But Son in the gospel of John more consistently begins to move in a direction of and shade over toward the more divine sense of that title which is less frequent in the synoptics.  This is only appropriate as another thirty years may have passed since the writing of the synoptics.  John 3:31-36 is a key passage that sums up John's Christology in significant measure: "The One who comes from above is above all, for the One whom God has sent speaks the words of God.  To Him, God gives the Spirit without limit.  The Father loves the Son and has placed everything in His hands.  Whoever believes in the Son has eternal life and whoever rejects the Son will not see life."

1. The "Logos"

Four other emphases are also considerably distinct within the teachings about Jesus that are both dominant and/or distinctive in the fourth gospel.  The logos (the Word): only John calls Jesus the Word.  The Greek term logos had a remarkably broad usage and application.  In Jewish circles, it was the word often used to represent God's spoken word, through which creation itself was brought into being.  In Greco-Roman circles it was often viewed as some aspect of God or the gods that reflected his, her, or their means of communicating with humanity.  In pure Stoic Pantheism (in which God was not distinct from creation) it often referred to the world soul or life force that was believed to animate and fill all the universe, all the material and immaterial parts of creation.
--
STATED PROBLEM:
From the excerpt on the gospel of John, write out word for word the stretch that opens with the words containing "Four other emphases" and closes with "parts of creation.".

RECORDS:
--
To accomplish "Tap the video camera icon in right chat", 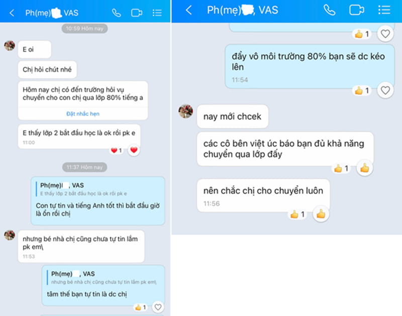I will pos(357,10).
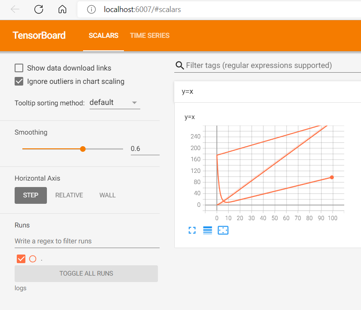Click the grayed-out browser back arrow

click(15, 9)
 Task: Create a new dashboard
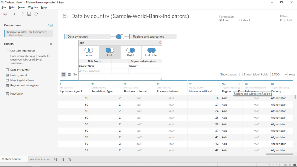point(63,159)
--
EXPECTED ANSWER:
Four other emphases are also considerably distinct within the teachings about Jesus that are both dominant and/or distinctive in the fourth gospel.  The logos (the Word): only John calls Jesus the Word.  The Greek term logos had a remarkably broad usage and application.  In Jewish circles, it was the word often used to represent God's spoken word, through which creation itself was brought into being.  In Greco-Roman circles it was often viewed as some aspect of God or the gods that reflected his, her, or their means of communicating with humanity.  In pure Stoic Pantheism (in which God was not distinct from creation) it often referred to the world soul or life force that was believed to animate and fill all the universe, all the material and immaterial parts of creation.